Geolocalizzazione dei veicoli in categoria 5: nuovi obblighi per il trasporto di rifiuti pericolosi
La gestione dei rifiuti in Italia sta entrando in una nuova fase, sempre più digitale e controllata. Tra le novità più rilevanti c’è l’obbligo di geolocalizzazione dei veicoli per il trasporto di rifiuti pericolosi, che riguarda le imprese iscritte all’Albo Nazionale Gestori Ambientali in categoria 5.
Ma cosa significa davvero? E cosa devono fare le aziende per adeguarsi? Vediamolo in modo semplice.

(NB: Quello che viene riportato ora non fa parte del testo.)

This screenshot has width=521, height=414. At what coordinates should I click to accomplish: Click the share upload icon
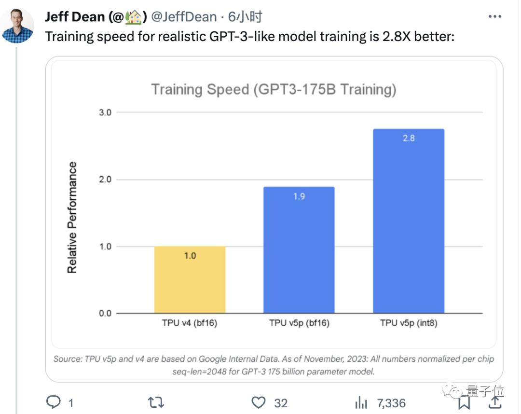click(x=495, y=401)
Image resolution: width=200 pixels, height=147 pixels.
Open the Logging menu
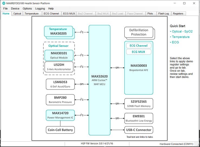pyautogui.click(x=40, y=9)
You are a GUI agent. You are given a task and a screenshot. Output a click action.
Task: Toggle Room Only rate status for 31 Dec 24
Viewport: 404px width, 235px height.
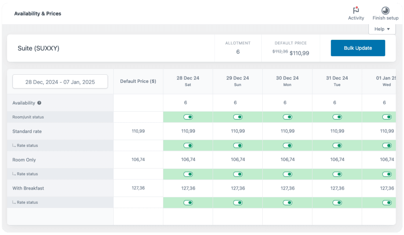point(337,174)
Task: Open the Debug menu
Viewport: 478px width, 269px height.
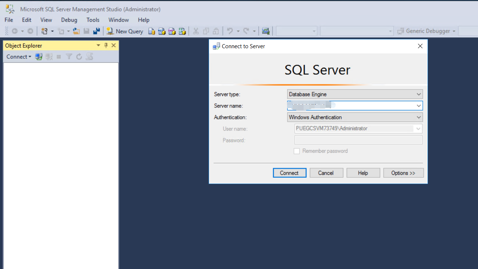Action: [69, 20]
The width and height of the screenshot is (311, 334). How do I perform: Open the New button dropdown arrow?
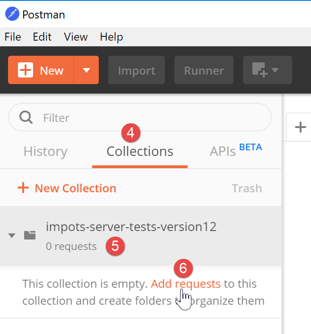point(86,70)
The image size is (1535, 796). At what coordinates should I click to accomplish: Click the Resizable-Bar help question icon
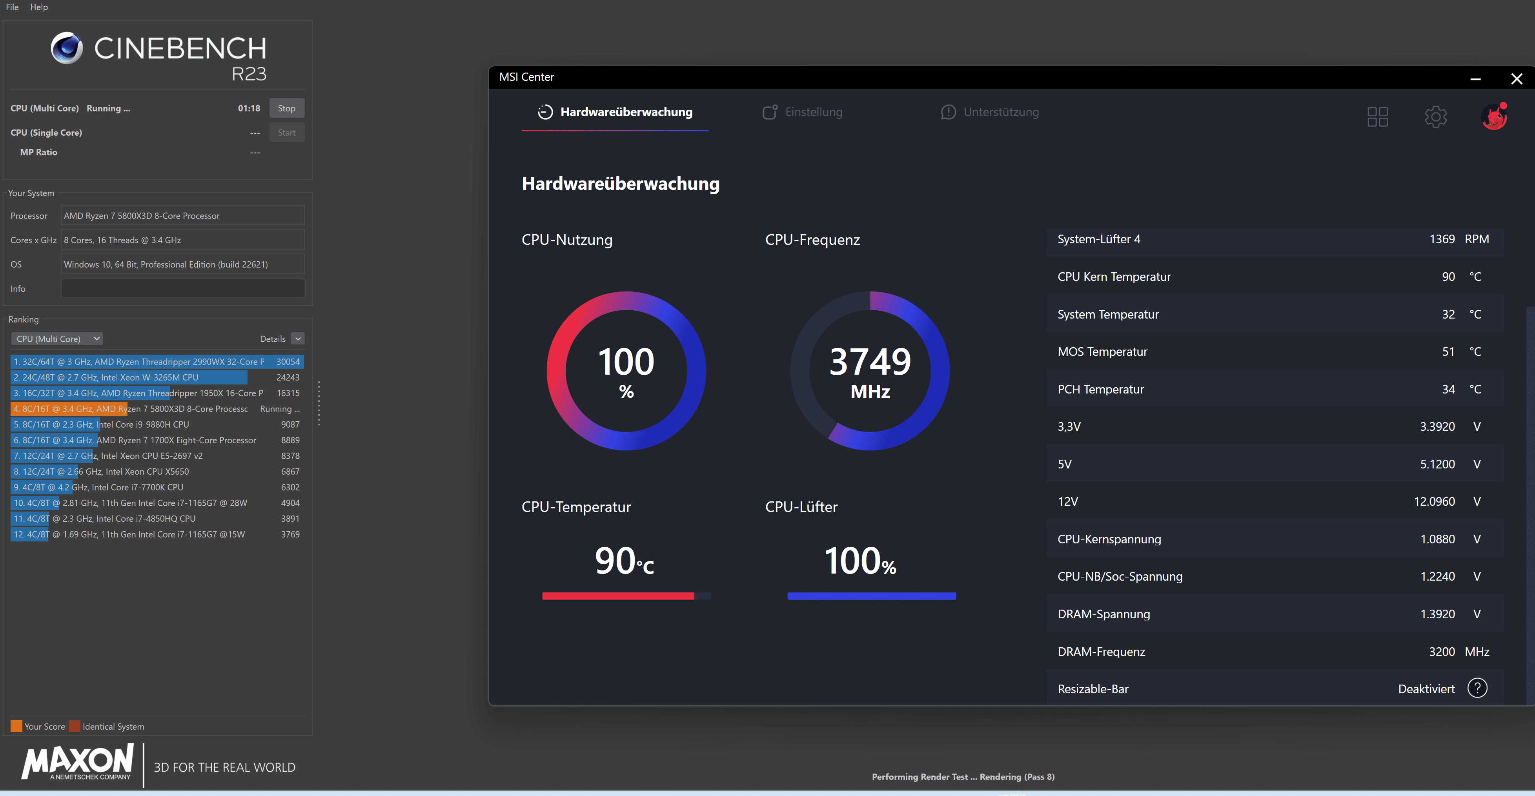1477,688
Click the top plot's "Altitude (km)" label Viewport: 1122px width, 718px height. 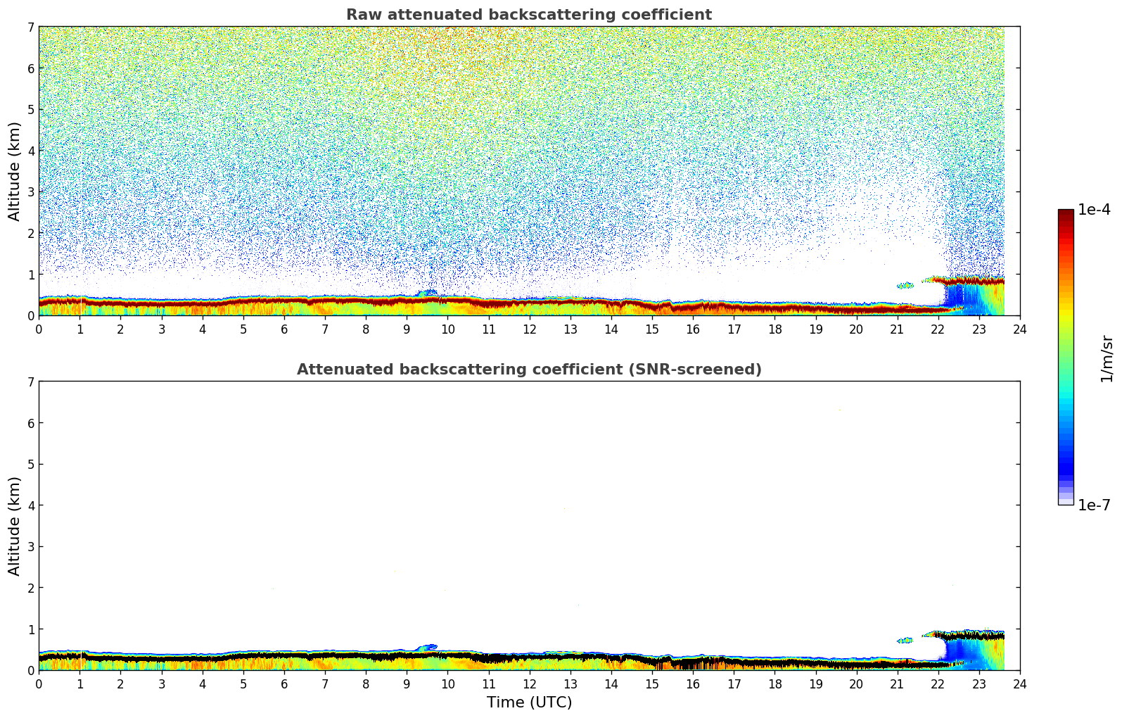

Cos’è la geolocalizzazione obbligatoria
Dal 2025, i veicoli che trasportano rifiuti pericolosi dovranno essere dotati di sistemi GPS in grado di:
- tracciare i percorsi effettuati;
- registrare gli spostamenti;
- garantire trasparenza lungo tutta la filiera.
Questa misura si inserisce nel sistema RENTRI, che punta a digitalizzare completamente la gestione dei rifiuti in Italia.
In parole semplici: ogni viaggio sarà tracciato, rendendo molto più difficile qualsiasi irregolarità.
Chi è coinvolto
L’obbligo riguarda:
- le imprese iscritte in categoria 5 (trasporto di rifiuti speciali pericolosi);
- tutti i veicoli utilizzati per questo tipo di attività.
Non riguarda invece:
- chi trasporta solo rifiuti non pericolosi;
- alcune attività in conto proprio con limiti specifici.
Le scadenze da segnare
Ecco le date fondamentali:
- 1° luglio 2025 → entra in vigore l’obbligo
- 31 dicembre 2025 → termine per adeguarsi e dichiarare i dispositivi
- dal 2026 → requisito obbligatorio anche per nuove iscrizioni
- dal 2027 → integrazione completa con RENTRI
Tradotto: conviene muoversi per tempo.
Cosa devono fare le aziende
Per essere in regola, le imprese dovranno:
- installare dispositivi GPS sui mezzi;
- verificare che rispettino i requisiti tecnici;
- comunicare i dati dei veicoli tramite il portale AGEST;
- gestire correttamente i dati raccolti.
Non è solo una formalità: si tratta di un vero aggiornamento del modo di lavorare.
Perché questa novità è importante
Anche se può sembrare un obbligo in più, porta diversi vantaggi:
- maggiore controllo e sicurezza ambientale
- riduzione dei traffici illeciti
- migliore organizzazione della logistica
- più trasparenza verso clienti e autorità
In pratica, meno carta e più controllo reale.
Attenzione alla privacy
Un tema importante riguarda l’uso dei dati GPS.
La geolocalizzazione è richiesta per motivi ambientali, non per controllare i lavoratori. Tuttavia, le aziende dovranno comunque:
- rispettare il GDPR;
- informare correttamente i dipendenti;
- usare i dati solo per le finalità previste.
Conclusione
La geolocalizzazione dei veicoli segna un passo concreto verso una gestione dei rifiuti più moderna e digitale.
Per le imprese non è solo un obbligo da rispettare, ma anche un’occasione per migliorare processi, sicurezza e affidabilità.
Il consiglio? Non aspettare l’ultimo momento: adeguarsi in anticipo farà la differenza.